DIRECTIONS FOR THIS TASK: Complete, exact copies of all entries are needed.

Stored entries
↓↓↓

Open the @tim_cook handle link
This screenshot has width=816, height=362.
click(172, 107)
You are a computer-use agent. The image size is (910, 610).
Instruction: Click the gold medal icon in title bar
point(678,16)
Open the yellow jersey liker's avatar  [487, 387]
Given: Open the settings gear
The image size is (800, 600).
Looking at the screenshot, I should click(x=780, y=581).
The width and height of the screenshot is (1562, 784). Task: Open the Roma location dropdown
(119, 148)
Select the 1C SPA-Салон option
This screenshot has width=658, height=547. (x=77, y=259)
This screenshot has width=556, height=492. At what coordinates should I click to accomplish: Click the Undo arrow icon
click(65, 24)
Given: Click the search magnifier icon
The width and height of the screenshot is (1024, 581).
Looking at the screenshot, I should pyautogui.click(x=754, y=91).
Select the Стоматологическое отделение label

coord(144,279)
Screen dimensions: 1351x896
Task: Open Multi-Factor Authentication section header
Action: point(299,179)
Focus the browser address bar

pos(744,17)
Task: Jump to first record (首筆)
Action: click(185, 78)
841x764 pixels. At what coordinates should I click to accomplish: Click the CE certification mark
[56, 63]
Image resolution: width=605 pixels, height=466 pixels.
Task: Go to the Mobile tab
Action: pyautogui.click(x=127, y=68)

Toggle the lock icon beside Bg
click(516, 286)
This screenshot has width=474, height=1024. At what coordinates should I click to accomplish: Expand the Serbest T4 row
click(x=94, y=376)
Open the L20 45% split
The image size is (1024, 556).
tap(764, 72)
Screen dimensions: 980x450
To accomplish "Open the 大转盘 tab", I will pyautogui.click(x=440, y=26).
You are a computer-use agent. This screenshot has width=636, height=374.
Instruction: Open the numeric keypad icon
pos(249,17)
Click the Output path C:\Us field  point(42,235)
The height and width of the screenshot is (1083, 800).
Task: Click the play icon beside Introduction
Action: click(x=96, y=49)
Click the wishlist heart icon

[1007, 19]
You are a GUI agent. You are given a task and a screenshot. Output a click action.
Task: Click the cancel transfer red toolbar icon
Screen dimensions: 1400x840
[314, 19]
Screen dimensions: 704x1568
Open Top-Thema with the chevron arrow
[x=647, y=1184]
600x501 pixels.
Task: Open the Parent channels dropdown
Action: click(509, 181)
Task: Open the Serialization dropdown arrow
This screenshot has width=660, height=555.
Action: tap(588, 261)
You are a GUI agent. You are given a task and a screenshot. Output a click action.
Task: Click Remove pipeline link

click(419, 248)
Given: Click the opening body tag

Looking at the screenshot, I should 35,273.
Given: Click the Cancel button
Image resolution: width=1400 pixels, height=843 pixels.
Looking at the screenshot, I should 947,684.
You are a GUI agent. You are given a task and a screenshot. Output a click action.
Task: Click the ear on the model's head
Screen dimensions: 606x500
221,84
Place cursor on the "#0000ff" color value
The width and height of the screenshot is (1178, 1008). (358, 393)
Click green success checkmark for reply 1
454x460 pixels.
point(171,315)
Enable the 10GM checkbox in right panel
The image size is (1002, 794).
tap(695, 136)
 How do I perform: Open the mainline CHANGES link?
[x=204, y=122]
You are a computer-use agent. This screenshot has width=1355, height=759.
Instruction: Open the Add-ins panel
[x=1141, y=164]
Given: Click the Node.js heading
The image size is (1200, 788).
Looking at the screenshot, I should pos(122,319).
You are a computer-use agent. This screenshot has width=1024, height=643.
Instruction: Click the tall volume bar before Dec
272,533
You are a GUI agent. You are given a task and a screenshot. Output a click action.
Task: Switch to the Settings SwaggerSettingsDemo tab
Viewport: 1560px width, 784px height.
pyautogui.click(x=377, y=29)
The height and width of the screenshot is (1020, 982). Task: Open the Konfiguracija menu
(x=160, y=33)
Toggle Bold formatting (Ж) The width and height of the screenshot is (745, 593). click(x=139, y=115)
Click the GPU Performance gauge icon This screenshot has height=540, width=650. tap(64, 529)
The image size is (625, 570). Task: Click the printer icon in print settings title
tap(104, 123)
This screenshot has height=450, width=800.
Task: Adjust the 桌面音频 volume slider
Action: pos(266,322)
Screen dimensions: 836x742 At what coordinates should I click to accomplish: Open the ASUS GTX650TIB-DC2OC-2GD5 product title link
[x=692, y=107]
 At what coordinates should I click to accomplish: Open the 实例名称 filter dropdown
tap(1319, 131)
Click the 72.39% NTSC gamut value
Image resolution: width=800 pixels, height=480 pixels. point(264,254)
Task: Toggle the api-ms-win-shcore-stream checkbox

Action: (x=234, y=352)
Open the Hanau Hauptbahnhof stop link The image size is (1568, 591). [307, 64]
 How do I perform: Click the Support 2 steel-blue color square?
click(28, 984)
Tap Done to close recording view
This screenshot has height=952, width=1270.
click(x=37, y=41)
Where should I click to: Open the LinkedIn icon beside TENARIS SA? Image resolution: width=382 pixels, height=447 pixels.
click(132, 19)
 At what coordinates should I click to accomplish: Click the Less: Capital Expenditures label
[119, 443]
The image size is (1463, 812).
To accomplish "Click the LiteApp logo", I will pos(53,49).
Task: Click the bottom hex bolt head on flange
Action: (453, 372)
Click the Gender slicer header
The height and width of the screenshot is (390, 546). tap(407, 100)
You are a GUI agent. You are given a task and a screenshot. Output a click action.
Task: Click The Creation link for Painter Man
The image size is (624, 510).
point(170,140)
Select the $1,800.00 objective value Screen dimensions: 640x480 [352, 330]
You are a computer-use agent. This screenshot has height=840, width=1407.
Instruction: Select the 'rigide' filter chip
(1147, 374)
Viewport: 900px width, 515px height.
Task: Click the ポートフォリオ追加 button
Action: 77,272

↑↑↑

RESULT OF THE EXERCISE:
Open the @tim_cook handle link
This screenshot has width=816, height=362.
click(172, 107)
You are a computer-use agent. The image size is (910, 610).
Instruction: Click the gold medal icon in title bar
point(678,16)
Open the yellow jersey liker's avatar  [487, 387]
Given: Open the settings gear
The image size is (800, 600).
Looking at the screenshot, I should click(x=780, y=581).
The width and height of the screenshot is (1562, 784). Task: Open the Roma location dropdown
(119, 148)
Select the 1C SPA-Салон option
This screenshot has width=658, height=547. (x=77, y=259)
This screenshot has width=556, height=492. At what coordinates should I click to accomplish: Click the Undo arrow icon
click(65, 24)
Given: Click the search magnifier icon
The width and height of the screenshot is (1024, 581).
Looking at the screenshot, I should pyautogui.click(x=754, y=91).
Select the Стоматологическое отделение label

coord(144,279)
Screen dimensions: 1351x896
Task: Open Multi-Factor Authentication section header
Action: point(299,179)
Focus the browser address bar

pos(744,17)
Task: Jump to first record (首筆)
Action: click(185, 78)
841x764 pixels. At what coordinates should I click to accomplish: Click the CE certification mark
[56, 63]
Image resolution: width=605 pixels, height=466 pixels.
Task: Go to the Mobile tab
Action: pyautogui.click(x=127, y=68)

Toggle the lock icon beside Bg
click(516, 286)
This screenshot has width=474, height=1024. At what coordinates should I click to accomplish: Expand the Serbest T4 row
click(x=94, y=376)
Open the L20 45% split
The image size is (1024, 556).
tap(764, 72)
Screen dimensions: 980x450
To accomplish "Open the 大转盘 tab", I will pyautogui.click(x=440, y=26).
You are a computer-use agent. This screenshot has width=636, height=374.
Instruction: Open the numeric keypad icon
pos(249,17)
Click the Output path C:\Us field  point(42,235)
The height and width of the screenshot is (1083, 800).
Task: Click the play icon beside Introduction
Action: click(x=96, y=49)
Click the wishlist heart icon

[1007, 19]
You are a GUI agent. You are given a task and a screenshot. Output a click action.
Task: Click the cancel transfer red toolbar icon
Screen dimensions: 1400x840
[314, 19]
Screen dimensions: 704x1568
Open Top-Thema with the chevron arrow
[x=647, y=1184]
600x501 pixels.
Task: Open the Parent channels dropdown
Action: click(509, 181)
Task: Open the Serialization dropdown arrow
This screenshot has width=660, height=555.
Action: tap(588, 261)
You are a GUI agent. You are given a task and a screenshot. Output a click action.
Task: Click Remove pipeline link

click(419, 248)
Given: Click the opening body tag

Looking at the screenshot, I should 35,273.
Given: Click the Cancel button
Image resolution: width=1400 pixels, height=843 pixels.
Looking at the screenshot, I should 947,684.
You are a GUI agent. You are given a task and a screenshot. Output a click action.
Task: Click the ear on the model's head
Screen dimensions: 606x500
221,84
Place cursor on the "#0000ff" color value
The width and height of the screenshot is (1178, 1008). (358, 393)
Click green success checkmark for reply 1
454x460 pixels.
point(171,315)
Enable the 10GM checkbox in right panel
The image size is (1002, 794).
tap(695, 136)
 How do I perform: Open the mainline CHANGES link?
[x=204, y=122]
You are a computer-use agent. This screenshot has width=1355, height=759.
Instruction: Open the Add-ins panel
[x=1141, y=164]
Given: Click the Node.js heading
The image size is (1200, 788).
Looking at the screenshot, I should pos(122,319).
You are a computer-use agent. This screenshot has width=1024, height=643.
Instruction: Click the tall volume bar before Dec
272,533
You are a GUI agent. You are given a task and a screenshot. Output a click action.
Task: Switch to the Settings SwaggerSettingsDemo tab
Viewport: 1560px width, 784px height.
pyautogui.click(x=377, y=29)
The height and width of the screenshot is (1020, 982). Task: Open the Konfiguracija menu
(x=160, y=33)
Toggle Bold formatting (Ж) The width and height of the screenshot is (745, 593). click(x=139, y=115)
Click the GPU Performance gauge icon This screenshot has height=540, width=650. tap(64, 529)
The image size is (625, 570). Task: Click the printer icon in print settings title
tap(104, 123)
This screenshot has height=450, width=800.
Task: Adjust the 桌面音频 volume slider
Action: pos(266,322)
Screen dimensions: 836x742 At what coordinates should I click to accomplish: Open the ASUS GTX650TIB-DC2OC-2GD5 product title link
[x=692, y=107]
 At what coordinates should I click to accomplish: Open the 实例名称 filter dropdown
tap(1319, 131)
Click the 72.39% NTSC gamut value
Image resolution: width=800 pixels, height=480 pixels. point(264,254)
Task: Toggle the api-ms-win-shcore-stream checkbox

Action: (x=234, y=352)
Open the Hanau Hauptbahnhof stop link The image size is (1568, 591). [307, 64]
 How do I perform: Click the Support 2 steel-blue color square?
click(28, 984)
Tap Done to close recording view
This screenshot has height=952, width=1270.
click(x=37, y=41)
Where should I click to: Open the LinkedIn icon beside TENARIS SA? Image resolution: width=382 pixels, height=447 pixels.
click(132, 19)
 At what coordinates should I click to accomplish: Click the Less: Capital Expenditures label
[119, 443]
The image size is (1463, 812).
To accomplish "Click the LiteApp logo", I will pos(53,49).
Task: Click the bottom hex bolt head on flange
Action: (453, 372)
Click the Gender slicer header
The height and width of the screenshot is (390, 546). tap(407, 100)
You are a GUI agent. You are given a task and a screenshot. Output a click action.
Task: Click The Creation link for Painter Man
The image size is (624, 510).
point(170,140)
Select the $1,800.00 objective value Screen dimensions: 640x480 [352, 330]
You are a computer-use agent. This screenshot has height=840, width=1407.
Instruction: Select the 'rigide' filter chip
(1147, 374)
Viewport: 900px width, 515px height.
Task: Click the ポートフォリオ追加 button
Action: 77,272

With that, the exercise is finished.